What has yet to be done? First of all the "National Policy for the Environment to 2030" approved in 2009 needs an urgent update, the signing of the "Peruvian Pact for a Circular Economy" – which seeks to be an instrument that encourages the inclusion of circular economy in the sectors of industry, fishing, agriculture and construction so that the circular economy is applied from the design and production stage instead of focusing only on recycling the waste already generated –, the "National Adaptation Plan" and the "Carbon Neutrality Technical Study" which are expected to be ready by the end of the year since both are the basis for updating the “National Strategy for Climate Change to 2050” that will be crafted next year.

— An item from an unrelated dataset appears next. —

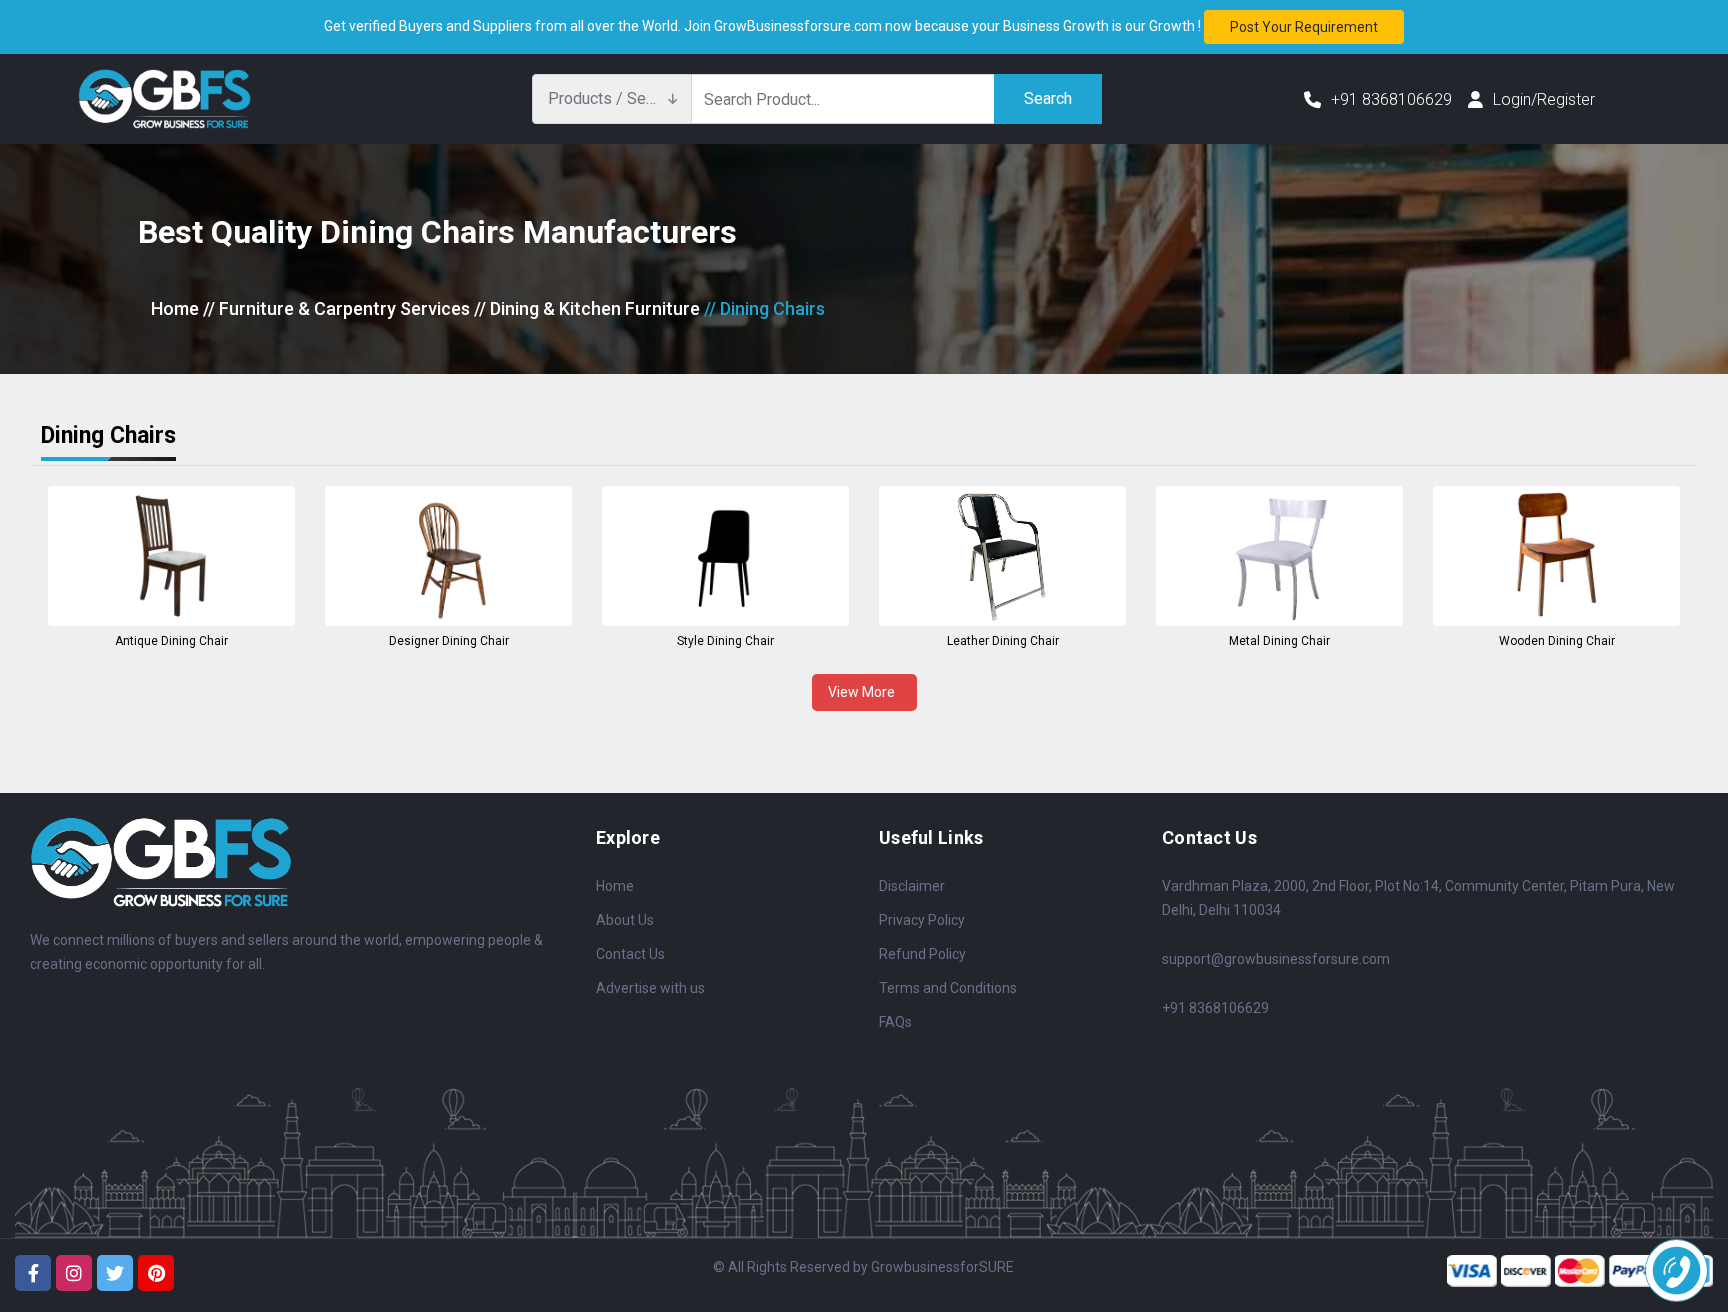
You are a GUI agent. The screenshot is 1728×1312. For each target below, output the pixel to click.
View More (864, 692)
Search (1048, 98)
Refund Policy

Meanwhile, at the local level, it is necessary to have "Regional Climate Change Strategies" where the concept of circular economy is incorporated as a cross-cutting axis for reducing climate change and that also promote strategies that are adapted to the needs of each region of the country. It is also necessary for MINAM to encourage more municipalities to apply the “Programs for Segregation at Source and Selective Collection of Solid Waste,” since to date only 210 municipalities out of 1874 have been implementing them. Although in the framework of the COVID-19 pandemic, recycling was temporarily inactive in the months of March to May. Concerning this, in order to promote recycling at the voluntary and household level, MINAM made an alliance with the ecoins® Peru program. The program consists on the use of a virtual currency that is obtained for each photo taken as proof of the recycling fulfilled with which you can get discounts on the purchase of products from Peruvian enterprises.Participation in this initiative is possible without the need to belong to a district participating in the segregation program.
Furthermore, regarding the international context, Vice Minister of Environemnt, Lies Linares, points out that there is a trend towards a circular economy: “the European Union has launched the "European Green Deal" which seeks carbon neutrality by 2050; while in Latin America there are countries like Colombia or Chile that are working on a roadmap and strategies to move towards this model of economic growth and protection of the environment” (MINAM, 2020). It is worth pointing out that President Xi Jinping has promised to achieve carbon neutrality by 2060 while intensifying its National Determining Contributions (NDCs) at the 75th session of the UN General Assembly.
Having stated the above, it should be emphasized that in order to achieve a successful transition to a circular economy it depends on everyone: the executive and legislative government, companies, and people to efficiently implement strategies that reduce the generation of solid waste because the planet is already at full capacity – take for instance the Great Pacific Garbage Patch. One must not forget, that the most important threats that we currently face, apart from the COVID-19 pandemic, is the impact of climate change on our ecosystem, health and daily activities. For this reason, it can be appreciated, although in slow progress, the assertive attitude of certain States that recognize the environmental problems created by a consumer society, and therefore assume a stronger commitment to implement the circular economy concept through the adoption of long-term national policies. Finally, reflect on what happens to the garbage generated when something is thrown away. Try to investigate if the material can be reused or recycled. Even more important, try to inquire whether it will end up at an official landfill in the city as its final destination, and if it does not... what happens and where does it go.